* Activity:
Output must consist only of the lines of the material below from the one with "Viewport: 531px width, 528px height." through the one with "The width and height of the screenshot is (685, 395).", each reproduced exactly; no pictures belong in it.

==*==

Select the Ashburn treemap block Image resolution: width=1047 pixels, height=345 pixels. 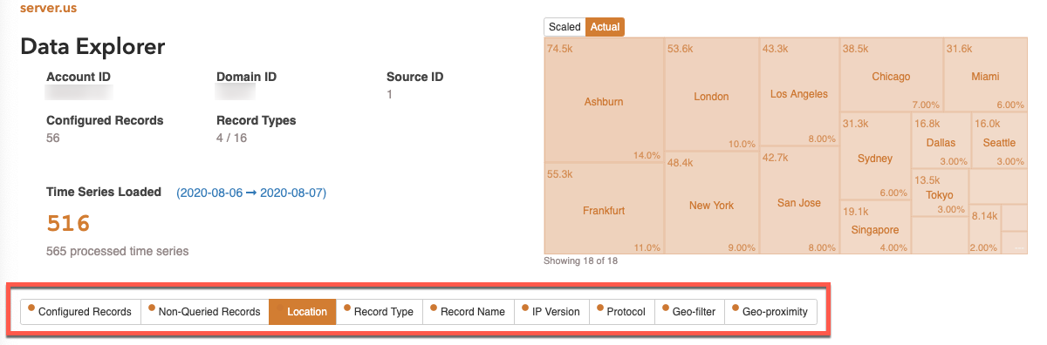tap(604, 101)
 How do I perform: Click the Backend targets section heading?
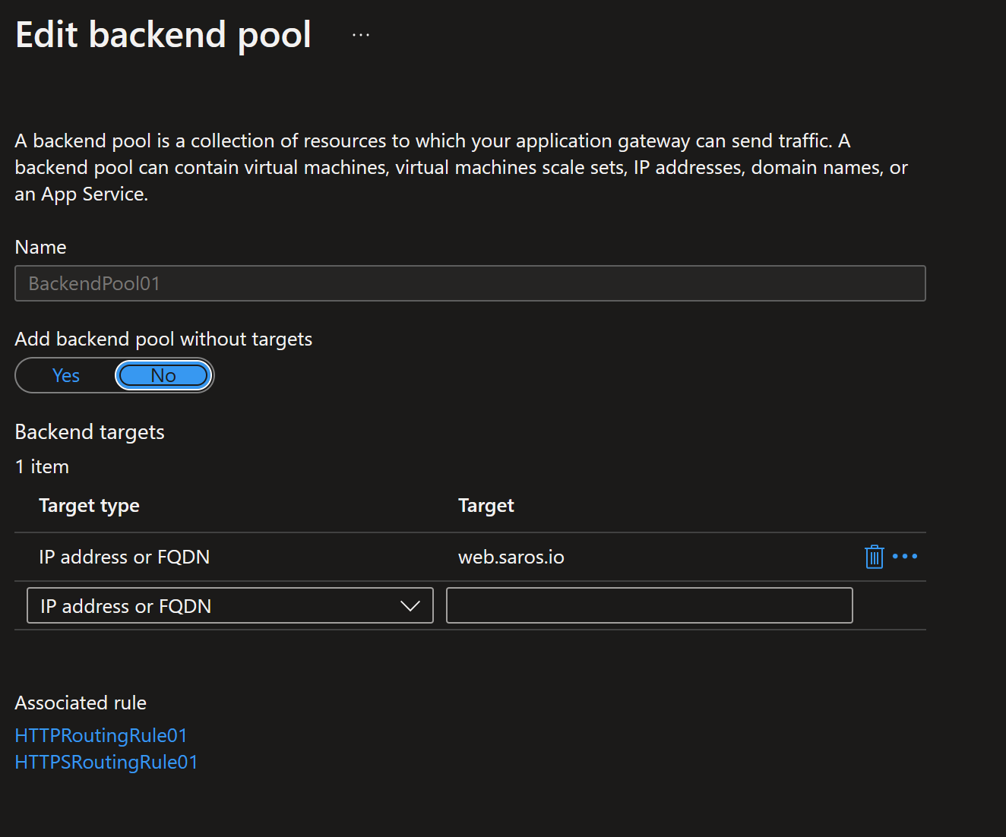pyautogui.click(x=90, y=432)
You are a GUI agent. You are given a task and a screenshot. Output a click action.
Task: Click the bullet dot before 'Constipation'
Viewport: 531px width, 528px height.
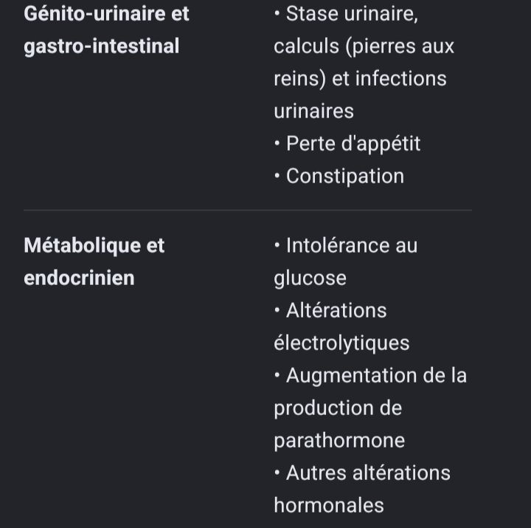(277, 176)
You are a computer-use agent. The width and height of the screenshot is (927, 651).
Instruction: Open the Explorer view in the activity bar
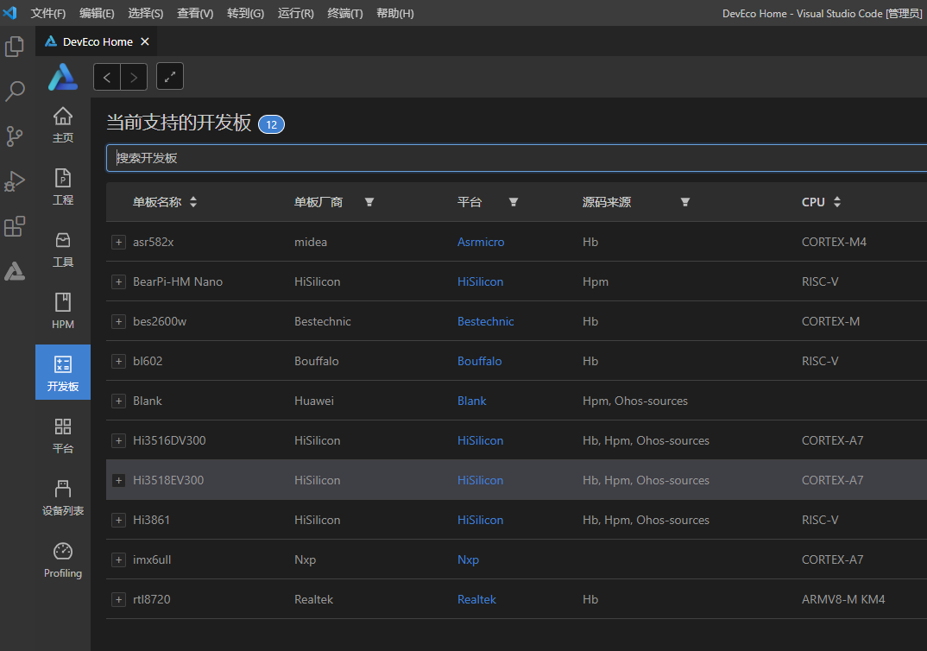tap(15, 47)
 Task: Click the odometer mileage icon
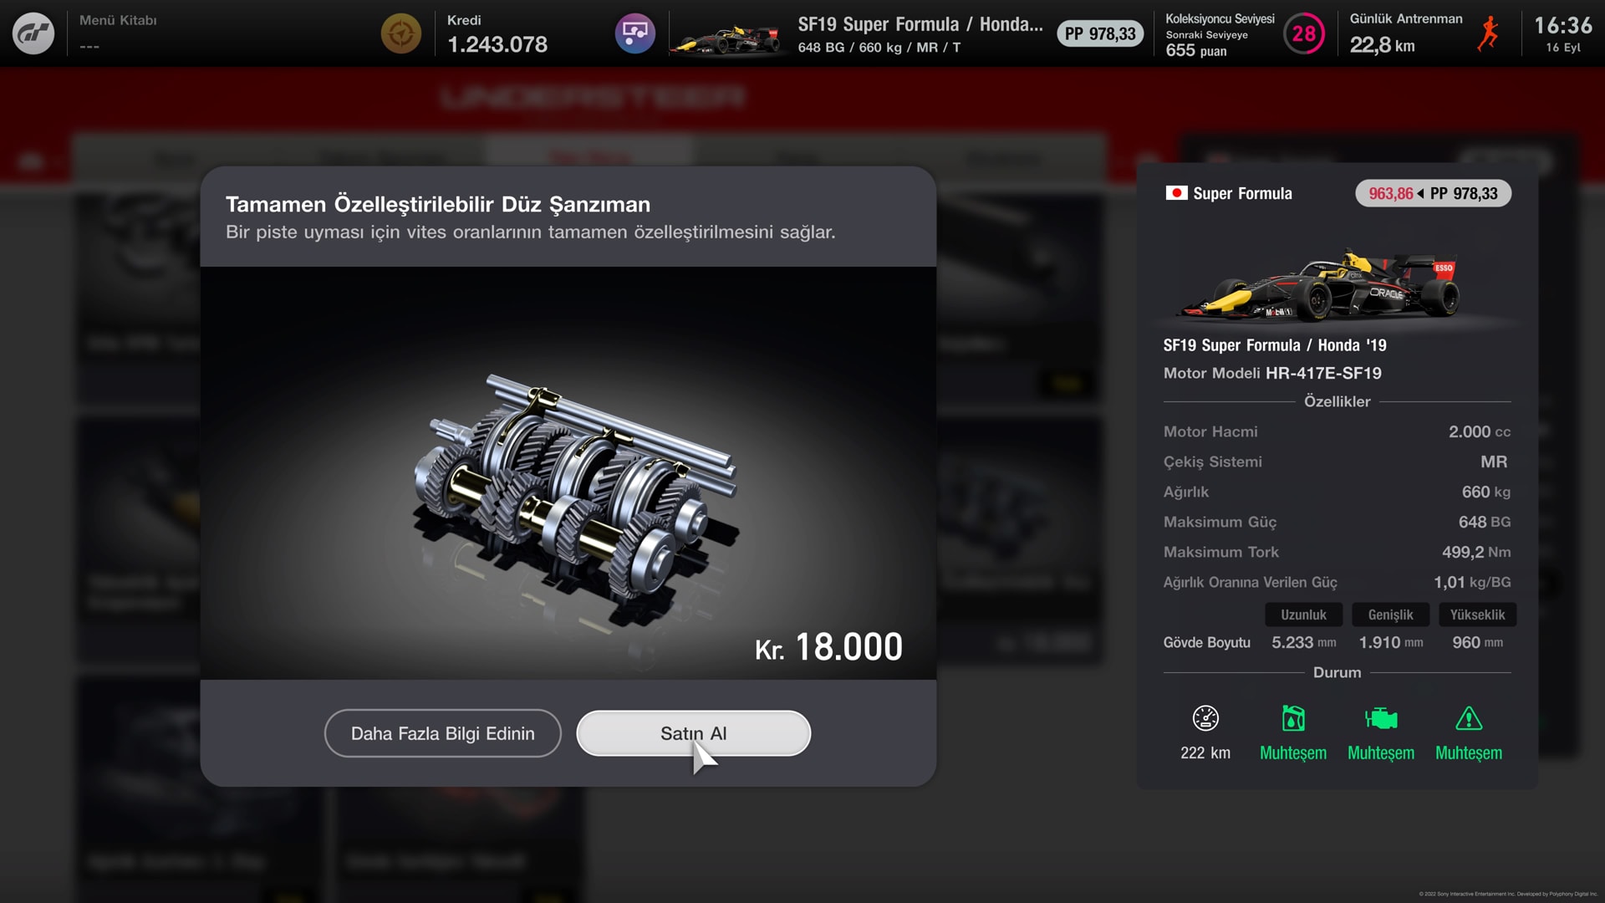pos(1205,718)
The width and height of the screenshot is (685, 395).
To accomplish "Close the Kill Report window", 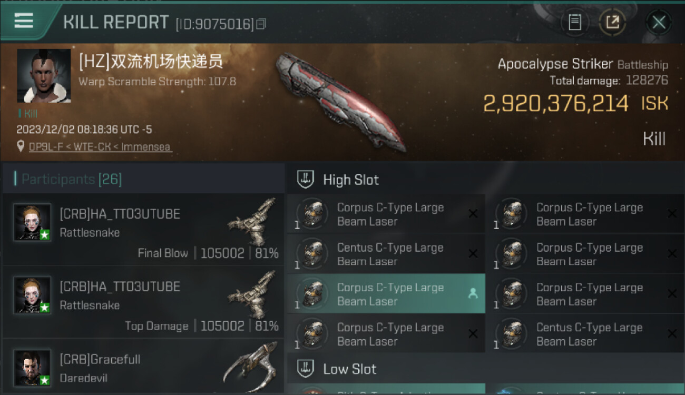I will 659,22.
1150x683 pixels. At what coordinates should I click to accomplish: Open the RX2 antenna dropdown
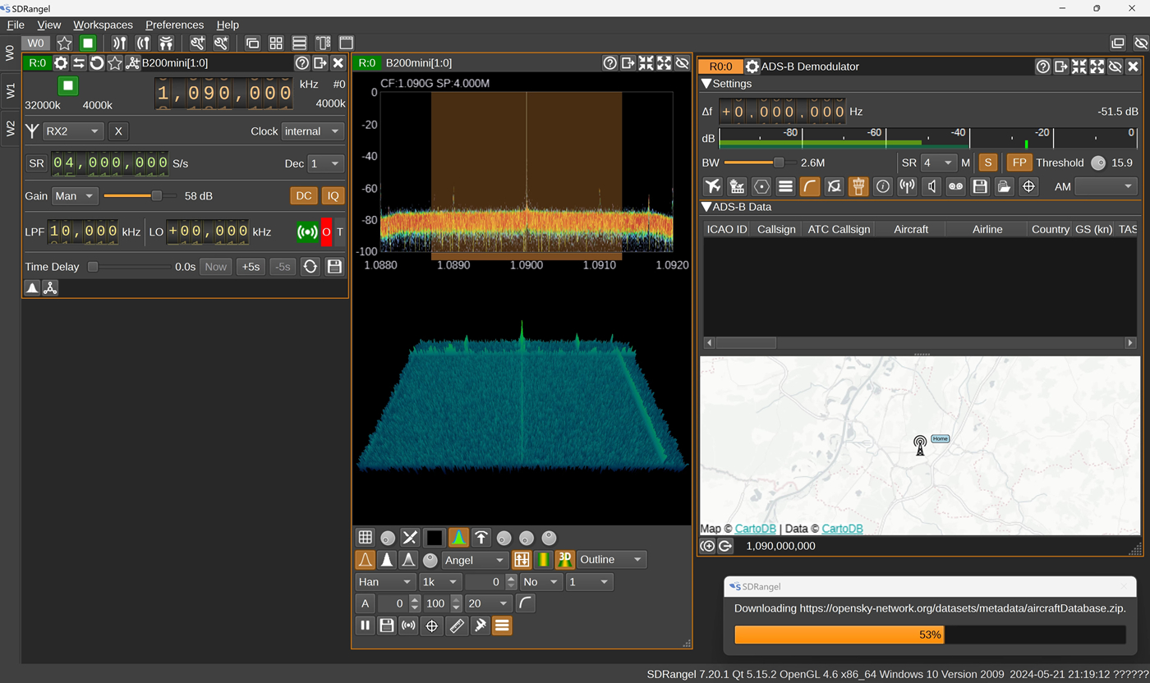pyautogui.click(x=72, y=131)
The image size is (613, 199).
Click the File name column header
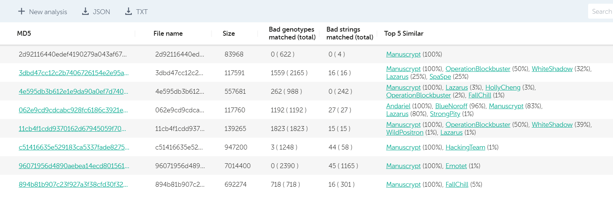(x=168, y=33)
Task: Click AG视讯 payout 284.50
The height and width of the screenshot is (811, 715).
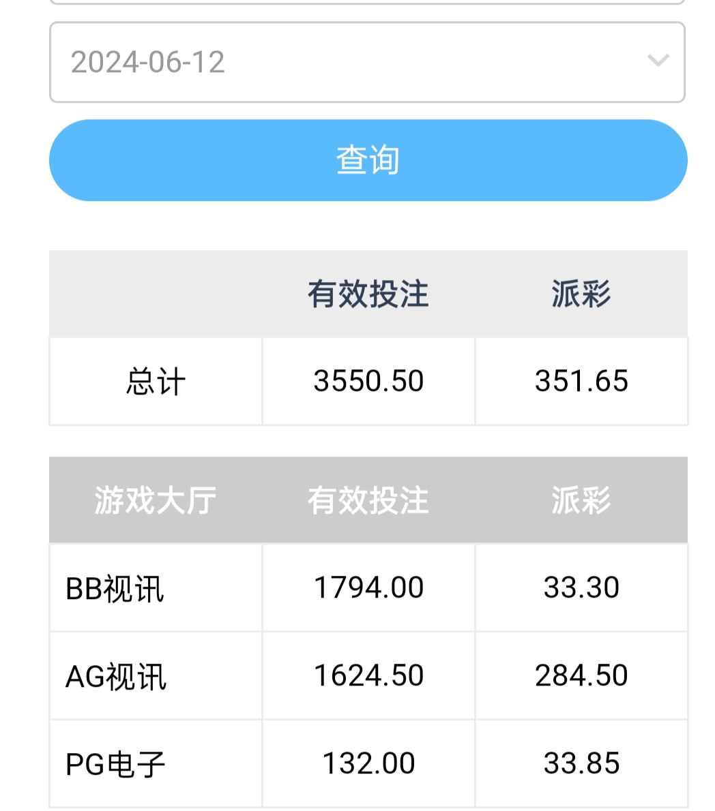Action: [581, 675]
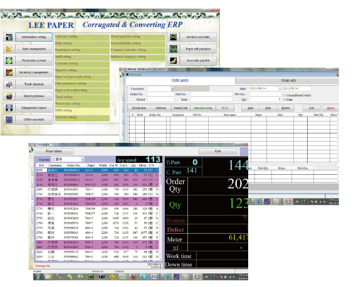
Task: Click the green Production system icon
Action: pos(9,61)
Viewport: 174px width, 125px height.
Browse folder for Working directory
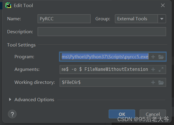coord(161,82)
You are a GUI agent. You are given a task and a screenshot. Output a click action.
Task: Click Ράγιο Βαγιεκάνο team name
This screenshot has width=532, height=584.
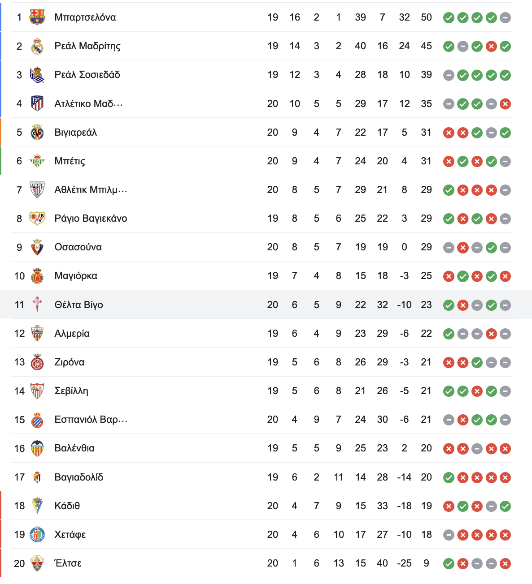coord(91,219)
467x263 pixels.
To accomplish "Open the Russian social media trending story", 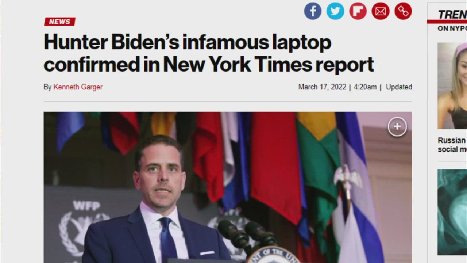I will pos(452,145).
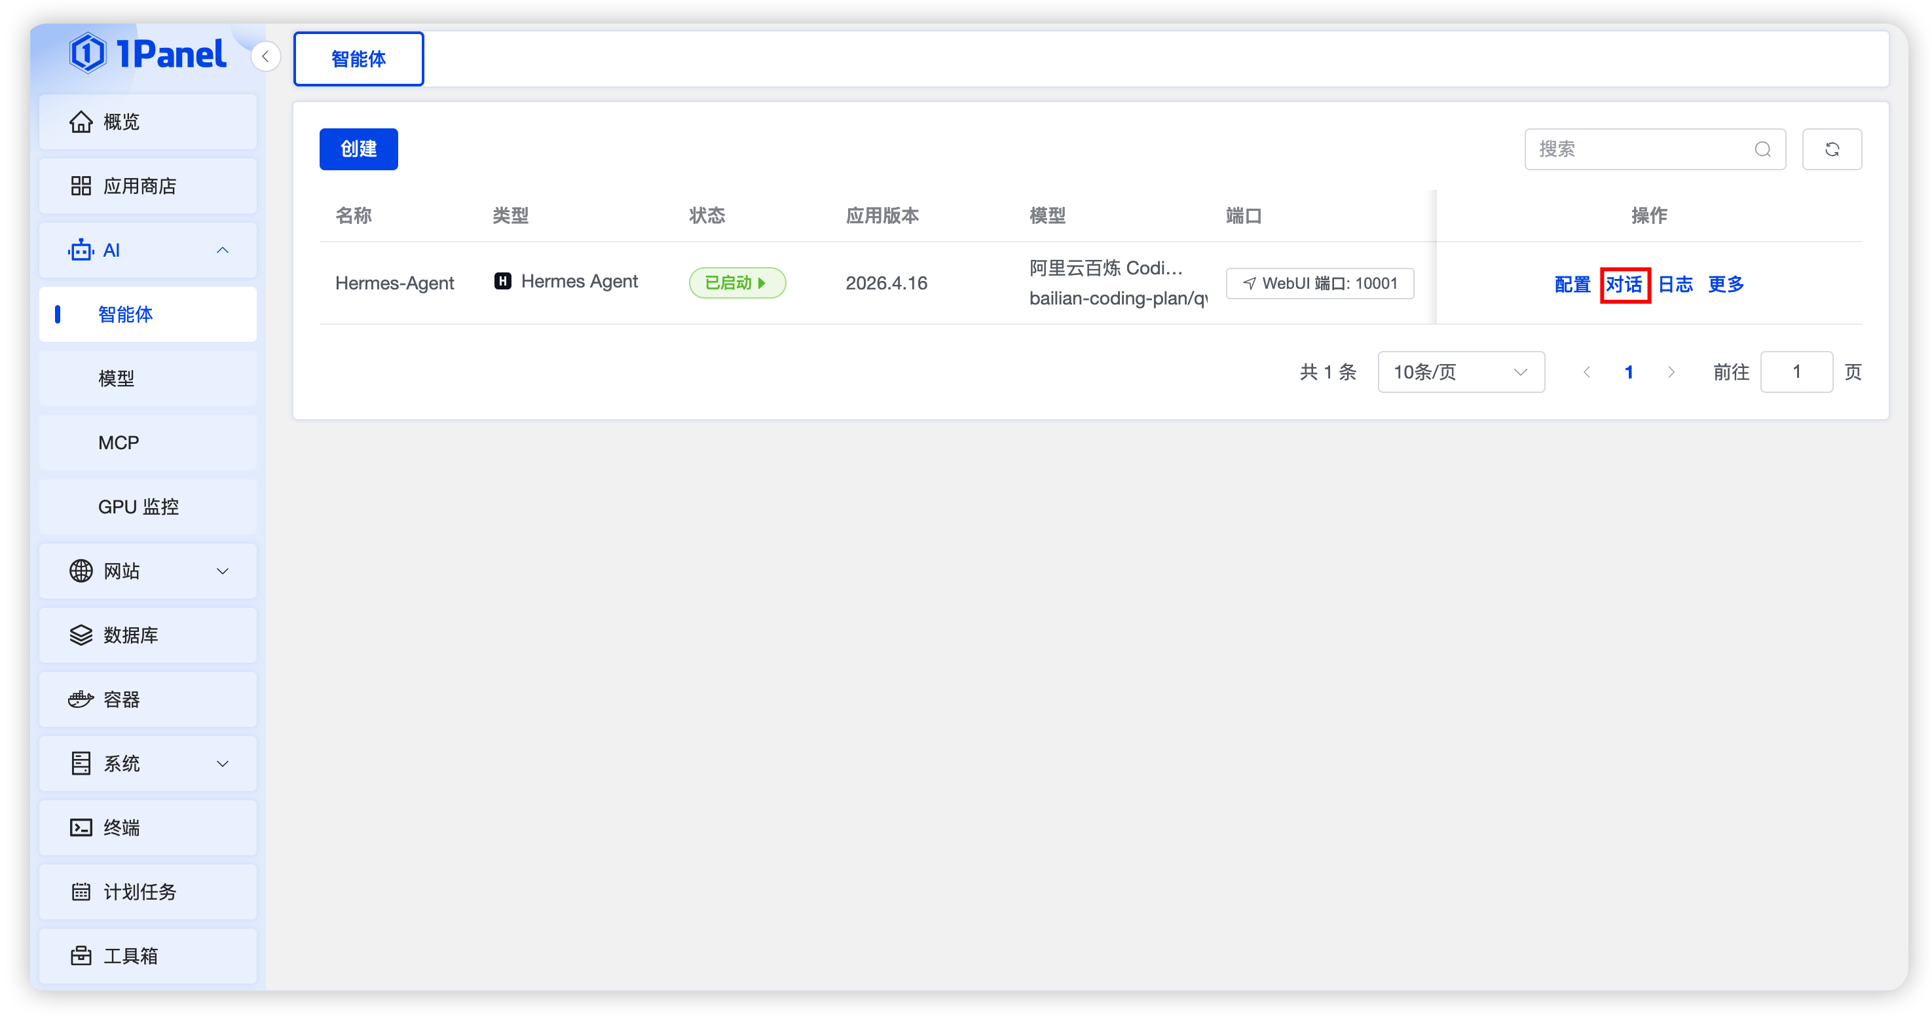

==*==

* Answer:
Viewport: 531px width, 528px height.
(277, 176)
You are a computer-use agent. The width and height of the screenshot is (927, 651).
Instruction: Open the Explorer view in the activity bar
tap(15, 47)
 Task: Click the odometer mileage icon
pos(1205,718)
The width and height of the screenshot is (685, 395).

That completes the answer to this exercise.